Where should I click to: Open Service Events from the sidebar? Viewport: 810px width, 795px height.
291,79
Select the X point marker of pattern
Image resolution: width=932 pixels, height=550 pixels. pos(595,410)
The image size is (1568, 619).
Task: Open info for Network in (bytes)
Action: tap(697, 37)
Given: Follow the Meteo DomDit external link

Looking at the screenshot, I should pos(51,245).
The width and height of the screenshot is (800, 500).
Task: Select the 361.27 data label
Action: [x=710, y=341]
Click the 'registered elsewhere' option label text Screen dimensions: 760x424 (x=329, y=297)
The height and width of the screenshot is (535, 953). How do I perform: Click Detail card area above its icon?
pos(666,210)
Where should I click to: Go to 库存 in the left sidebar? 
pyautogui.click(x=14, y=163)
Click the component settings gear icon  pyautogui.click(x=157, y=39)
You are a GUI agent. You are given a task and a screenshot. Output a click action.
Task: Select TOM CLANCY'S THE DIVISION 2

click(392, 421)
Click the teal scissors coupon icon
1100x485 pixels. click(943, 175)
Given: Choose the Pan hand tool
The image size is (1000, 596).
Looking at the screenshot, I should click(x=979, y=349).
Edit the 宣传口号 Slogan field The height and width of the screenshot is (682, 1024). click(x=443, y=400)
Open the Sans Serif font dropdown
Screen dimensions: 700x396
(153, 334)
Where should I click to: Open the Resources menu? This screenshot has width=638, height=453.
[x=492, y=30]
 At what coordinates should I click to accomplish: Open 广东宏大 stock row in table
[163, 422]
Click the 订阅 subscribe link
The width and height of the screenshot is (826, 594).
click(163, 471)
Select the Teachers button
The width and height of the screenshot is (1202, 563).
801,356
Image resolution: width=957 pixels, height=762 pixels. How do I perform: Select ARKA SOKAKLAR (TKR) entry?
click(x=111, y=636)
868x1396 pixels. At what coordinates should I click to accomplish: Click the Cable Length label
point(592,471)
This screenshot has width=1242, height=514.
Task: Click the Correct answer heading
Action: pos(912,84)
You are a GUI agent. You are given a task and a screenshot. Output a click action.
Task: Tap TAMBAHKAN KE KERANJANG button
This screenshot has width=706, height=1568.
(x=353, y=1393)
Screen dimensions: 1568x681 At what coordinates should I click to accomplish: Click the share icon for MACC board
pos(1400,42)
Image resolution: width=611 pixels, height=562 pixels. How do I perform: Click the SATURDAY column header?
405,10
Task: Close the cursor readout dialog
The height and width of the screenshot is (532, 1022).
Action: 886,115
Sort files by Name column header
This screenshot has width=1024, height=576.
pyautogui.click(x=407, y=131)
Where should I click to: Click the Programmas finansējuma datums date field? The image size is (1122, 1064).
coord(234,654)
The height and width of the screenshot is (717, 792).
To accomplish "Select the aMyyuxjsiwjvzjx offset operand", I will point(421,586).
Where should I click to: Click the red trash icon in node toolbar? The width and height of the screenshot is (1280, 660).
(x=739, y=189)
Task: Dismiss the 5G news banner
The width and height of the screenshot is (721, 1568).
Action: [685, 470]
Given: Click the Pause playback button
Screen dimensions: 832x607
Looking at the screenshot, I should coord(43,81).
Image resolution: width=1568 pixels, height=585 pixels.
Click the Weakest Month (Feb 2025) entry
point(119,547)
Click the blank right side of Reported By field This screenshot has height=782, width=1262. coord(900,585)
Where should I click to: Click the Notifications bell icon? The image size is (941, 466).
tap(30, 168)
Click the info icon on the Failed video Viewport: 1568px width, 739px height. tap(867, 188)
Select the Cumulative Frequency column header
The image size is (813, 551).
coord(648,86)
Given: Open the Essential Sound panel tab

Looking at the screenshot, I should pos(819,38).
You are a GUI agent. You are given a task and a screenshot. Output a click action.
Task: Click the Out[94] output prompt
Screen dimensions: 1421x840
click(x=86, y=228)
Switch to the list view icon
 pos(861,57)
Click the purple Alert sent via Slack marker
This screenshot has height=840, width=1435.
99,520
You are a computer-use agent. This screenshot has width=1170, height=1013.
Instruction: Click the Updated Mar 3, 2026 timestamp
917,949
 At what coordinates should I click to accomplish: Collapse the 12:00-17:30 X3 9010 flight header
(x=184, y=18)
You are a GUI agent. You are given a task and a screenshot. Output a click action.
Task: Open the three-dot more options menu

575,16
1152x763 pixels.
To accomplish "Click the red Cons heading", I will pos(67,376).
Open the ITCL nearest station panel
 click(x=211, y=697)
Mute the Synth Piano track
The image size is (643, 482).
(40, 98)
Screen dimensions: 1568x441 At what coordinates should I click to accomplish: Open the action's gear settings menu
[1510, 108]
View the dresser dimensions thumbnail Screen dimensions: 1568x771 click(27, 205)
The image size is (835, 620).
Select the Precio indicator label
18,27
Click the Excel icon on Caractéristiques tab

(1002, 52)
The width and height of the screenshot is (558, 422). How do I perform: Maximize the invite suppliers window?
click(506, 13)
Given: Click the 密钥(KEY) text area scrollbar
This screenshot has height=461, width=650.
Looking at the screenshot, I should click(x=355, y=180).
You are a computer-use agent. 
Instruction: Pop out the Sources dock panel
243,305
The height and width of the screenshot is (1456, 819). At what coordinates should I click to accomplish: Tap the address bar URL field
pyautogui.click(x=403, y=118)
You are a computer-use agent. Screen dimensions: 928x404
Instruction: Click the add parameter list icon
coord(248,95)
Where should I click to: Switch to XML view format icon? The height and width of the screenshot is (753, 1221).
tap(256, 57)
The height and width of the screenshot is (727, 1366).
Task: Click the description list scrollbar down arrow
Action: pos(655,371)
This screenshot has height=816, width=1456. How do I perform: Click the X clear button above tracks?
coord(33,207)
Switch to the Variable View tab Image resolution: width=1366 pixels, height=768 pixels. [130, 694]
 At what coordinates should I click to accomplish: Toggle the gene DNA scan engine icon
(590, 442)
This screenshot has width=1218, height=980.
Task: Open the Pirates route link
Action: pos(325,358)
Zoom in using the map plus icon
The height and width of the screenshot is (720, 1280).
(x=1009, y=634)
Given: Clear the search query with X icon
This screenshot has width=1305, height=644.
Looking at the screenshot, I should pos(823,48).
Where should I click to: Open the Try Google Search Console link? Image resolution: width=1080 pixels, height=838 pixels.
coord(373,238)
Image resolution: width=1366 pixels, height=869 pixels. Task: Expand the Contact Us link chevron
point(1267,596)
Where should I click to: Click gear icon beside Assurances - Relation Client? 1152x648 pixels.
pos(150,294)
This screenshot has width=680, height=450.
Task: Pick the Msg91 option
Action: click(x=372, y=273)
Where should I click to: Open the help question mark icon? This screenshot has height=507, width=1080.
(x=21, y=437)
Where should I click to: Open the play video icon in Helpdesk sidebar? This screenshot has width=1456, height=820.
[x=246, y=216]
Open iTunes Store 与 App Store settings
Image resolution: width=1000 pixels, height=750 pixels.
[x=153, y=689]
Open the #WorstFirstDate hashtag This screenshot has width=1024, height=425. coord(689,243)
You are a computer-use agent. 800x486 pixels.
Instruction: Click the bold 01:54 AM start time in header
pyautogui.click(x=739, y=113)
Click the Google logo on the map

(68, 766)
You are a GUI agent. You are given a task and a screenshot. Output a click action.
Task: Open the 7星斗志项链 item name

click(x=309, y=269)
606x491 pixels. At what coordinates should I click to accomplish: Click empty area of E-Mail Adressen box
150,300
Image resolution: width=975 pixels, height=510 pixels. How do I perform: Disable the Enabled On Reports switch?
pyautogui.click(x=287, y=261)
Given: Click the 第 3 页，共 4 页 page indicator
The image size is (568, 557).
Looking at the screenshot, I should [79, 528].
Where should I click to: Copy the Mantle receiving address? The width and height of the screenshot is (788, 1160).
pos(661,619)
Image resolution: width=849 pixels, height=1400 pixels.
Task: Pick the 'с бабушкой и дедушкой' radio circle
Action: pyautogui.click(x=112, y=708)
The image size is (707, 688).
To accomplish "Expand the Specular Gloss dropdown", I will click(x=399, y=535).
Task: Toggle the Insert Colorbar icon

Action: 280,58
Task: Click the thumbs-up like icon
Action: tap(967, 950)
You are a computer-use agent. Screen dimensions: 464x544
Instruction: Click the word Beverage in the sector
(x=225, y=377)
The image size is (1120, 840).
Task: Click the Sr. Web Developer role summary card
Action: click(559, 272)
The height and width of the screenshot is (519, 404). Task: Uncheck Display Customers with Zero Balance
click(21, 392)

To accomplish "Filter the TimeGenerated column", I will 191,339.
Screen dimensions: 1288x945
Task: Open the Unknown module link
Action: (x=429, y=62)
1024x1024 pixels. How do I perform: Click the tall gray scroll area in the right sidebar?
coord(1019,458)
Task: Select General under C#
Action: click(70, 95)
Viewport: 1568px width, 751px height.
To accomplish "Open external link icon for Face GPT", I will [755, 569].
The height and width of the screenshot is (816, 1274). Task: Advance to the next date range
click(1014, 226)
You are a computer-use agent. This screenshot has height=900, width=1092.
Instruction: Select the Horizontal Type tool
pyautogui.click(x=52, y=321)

════════

The output must consist solely of the lines from the first line of the records through the line containing "Click the component", reproduced exactly.

Where should I click to: Open Service Events from the sidebar? Viewport: 810px width, 795px height.
291,79
Select the X point marker of pattern
Image resolution: width=932 pixels, height=550 pixels. pos(595,410)
The image size is (1568, 619).
Task: Open info for Network in (bytes)
Action: tap(697, 37)
Given: Follow the Meteo DomDit external link

Looking at the screenshot, I should pos(51,245).
The width and height of the screenshot is (800, 500).
Task: Select the 361.27 data label
Action: [x=710, y=341]
Click the 'registered elsewhere' option label text Screen dimensions: 760x424 (x=329, y=297)
The height and width of the screenshot is (535, 953). How do I perform: Click Detail card area above its icon?
pos(666,210)
Where should I click to: Go to 库存 in the left sidebar? 
pyautogui.click(x=14, y=163)
Click the component settings gear icon  pyautogui.click(x=157, y=39)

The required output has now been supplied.